2 of 4 people found the following review helpful:
5.0 out of 5 stars
i really, really love this movie,
By
This review is from: John Lithgow Traveling Man (DVD)
hey i really love this movie. really i only like it because John Lithgow is in it. i love John Lithgow. my friends call me John Lithgow Lover. but anyways it is really an awesome flick.
0 of 6 people found the following review helpful:
1.0 out of 5 stars
NOT A GRAM OF REALITY IN IT.,
By
This review is from: Traveling Man [VHS] (VHS Tape)

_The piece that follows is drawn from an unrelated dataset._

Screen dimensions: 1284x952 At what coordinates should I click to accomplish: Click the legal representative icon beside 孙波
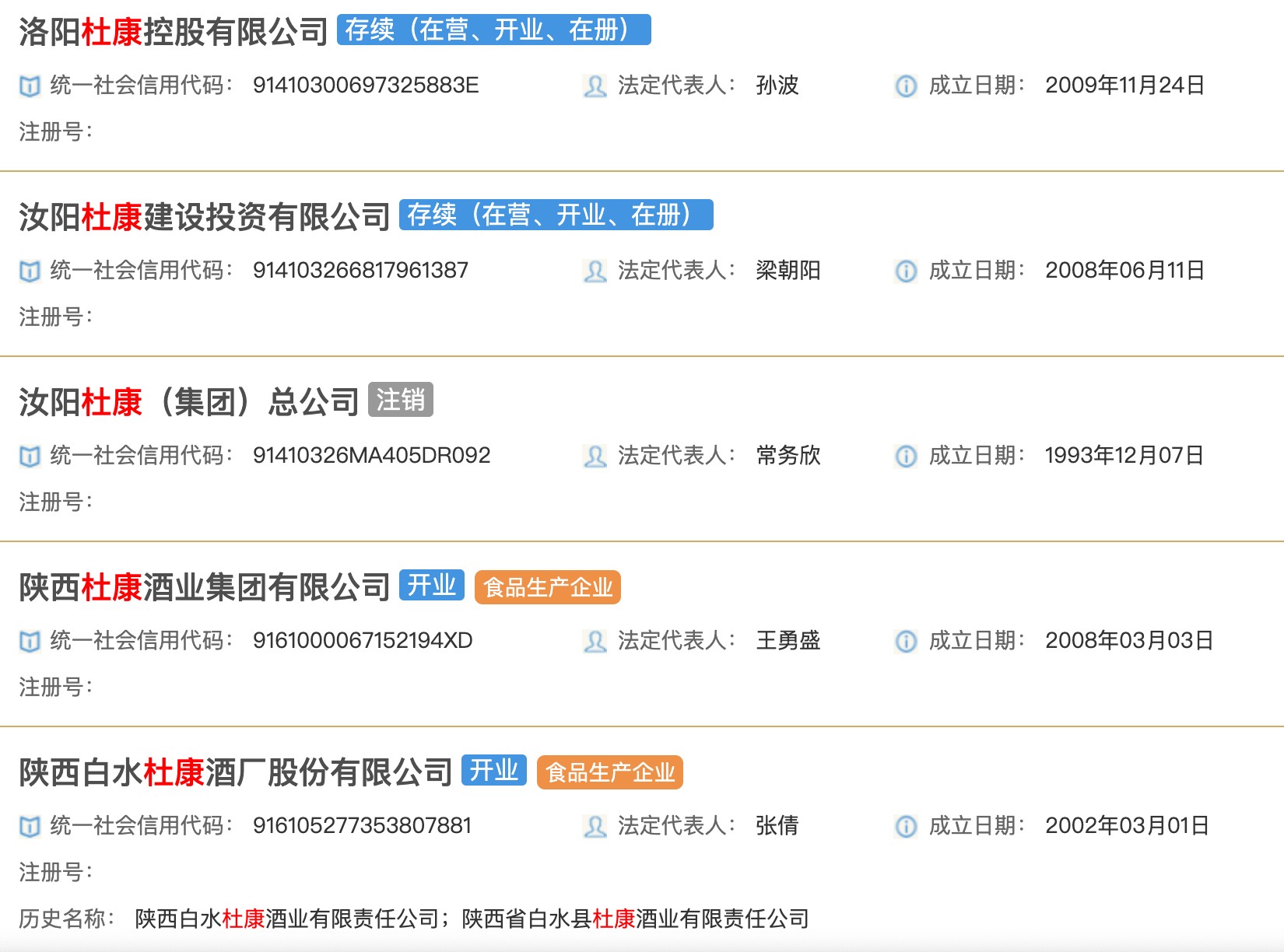coord(595,87)
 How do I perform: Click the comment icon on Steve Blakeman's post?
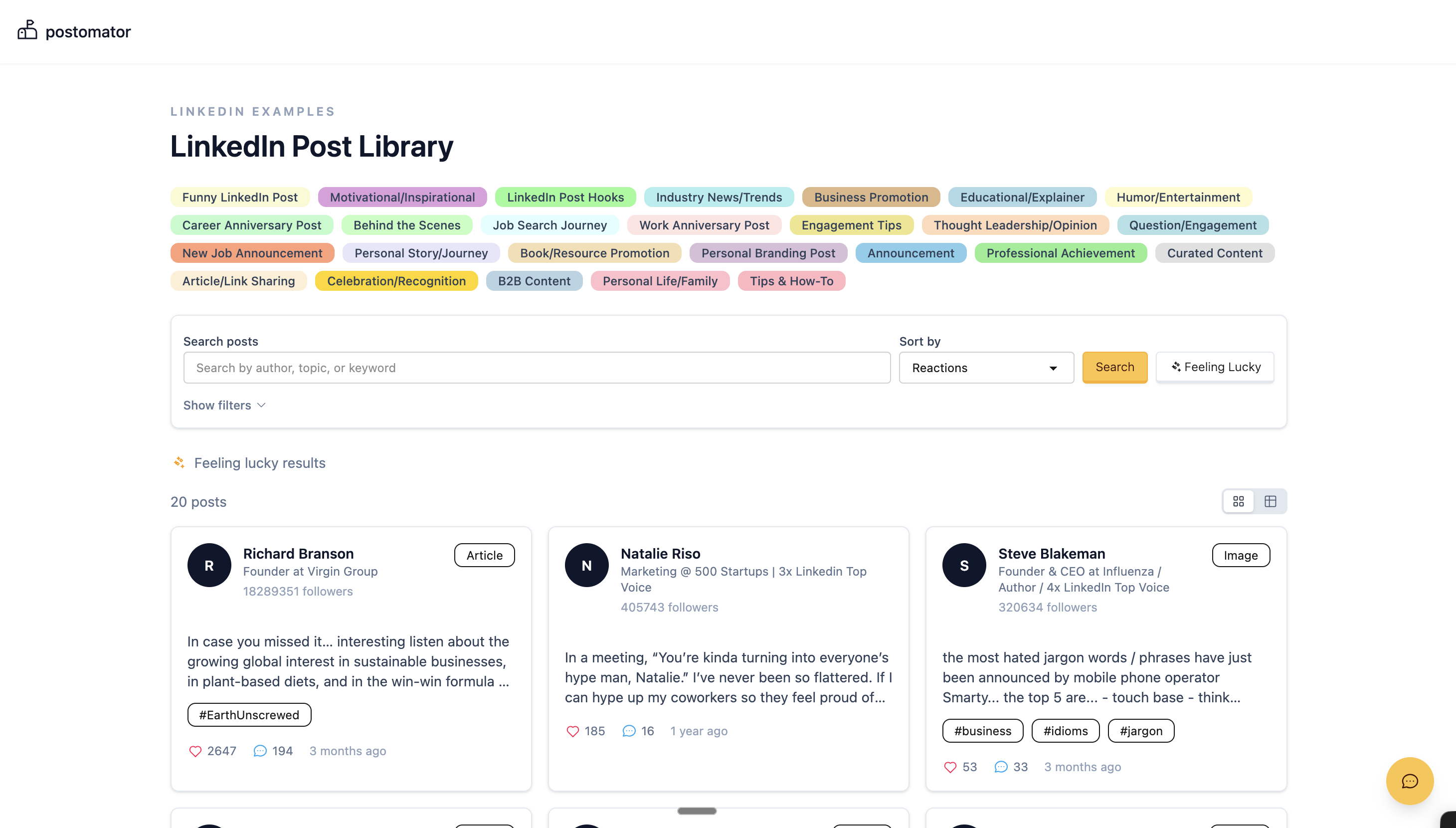point(1000,767)
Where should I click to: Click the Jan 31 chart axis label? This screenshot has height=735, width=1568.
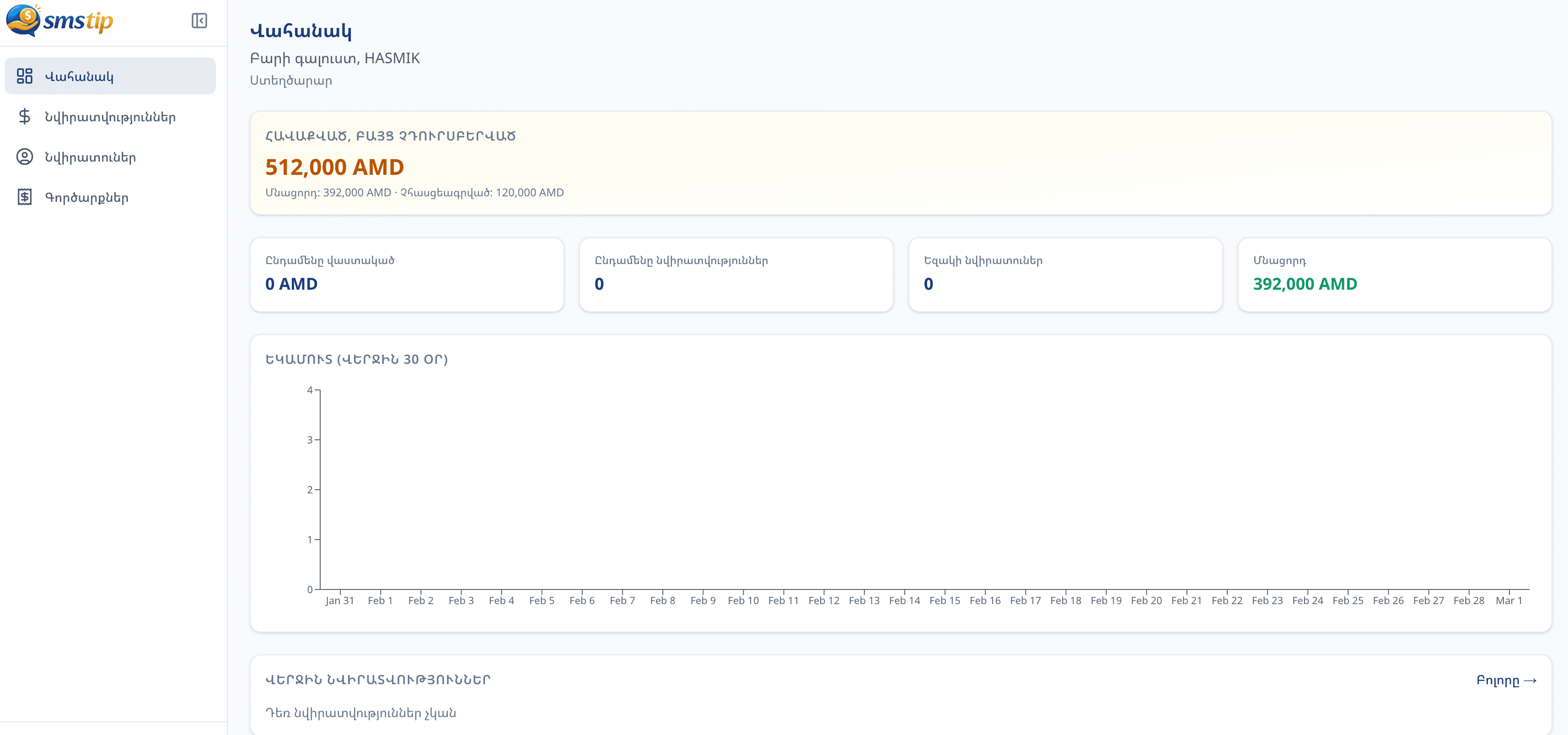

A worthy assemblage is gathered for this film produced for cable television, with some first-rate players and excellent technicians aboard under the guidance of a capable director, yet this work lacks those attributes necessary for artistic success. A primary cause for this failure, as is so often the case, is a tritely created script that apparently causes director Irvin Kershner to lose heart in the proceedings, as the action and dialogue are so consistently fanciful and undeveloped that there is little justification for his attending to details or trying to establish a point of view among the discontinuity from within the foolish scenario. As the eponymous lead is John Lithgow as Ben Clewett, a salesman of industrial foam who has lost some of his edge, resulting in his being paired by his district manager (John Glover) with a neophyte drummer, Billy Fox (Jonathan Silverman), but their initial road trip becomes complicated when it is apparent that Billy is trying to garner Ben's position as his firm's premier huckster. While the duo is in a New Orleans gyrating with its Mardi Gras, Ben meets a young woman, Joanna (Margaret Colin) and they unexpectedly fall in love as depicted in a series of unconvincing scenes, whereafter the veteran road hawker must decide if he should continue to pursue a vocation that continues to ebb, or run off with his new love to her home city (Seattle) to begin anew. Lithgow is pleasing to watch, and he tries to overcome his banal lines, but Silverman's capricious accent serves but to accentuate his miscasting as a man from the Deep South, while Glover is interesting as ever to observe, but should have been toned down as his lack of range in this role becomes wearing. Filming takes place in an Atlanta and a New Orleans that even the most privileged of tourists rarely experience, but happily effects of haphazard direction and uneven editing are salved to an extent by the score of Miles Goodman, whose idiomatic Dixie based jazz rhythms help to bring about faith in the genuineness of motivation within the tired storyline that simply is not there.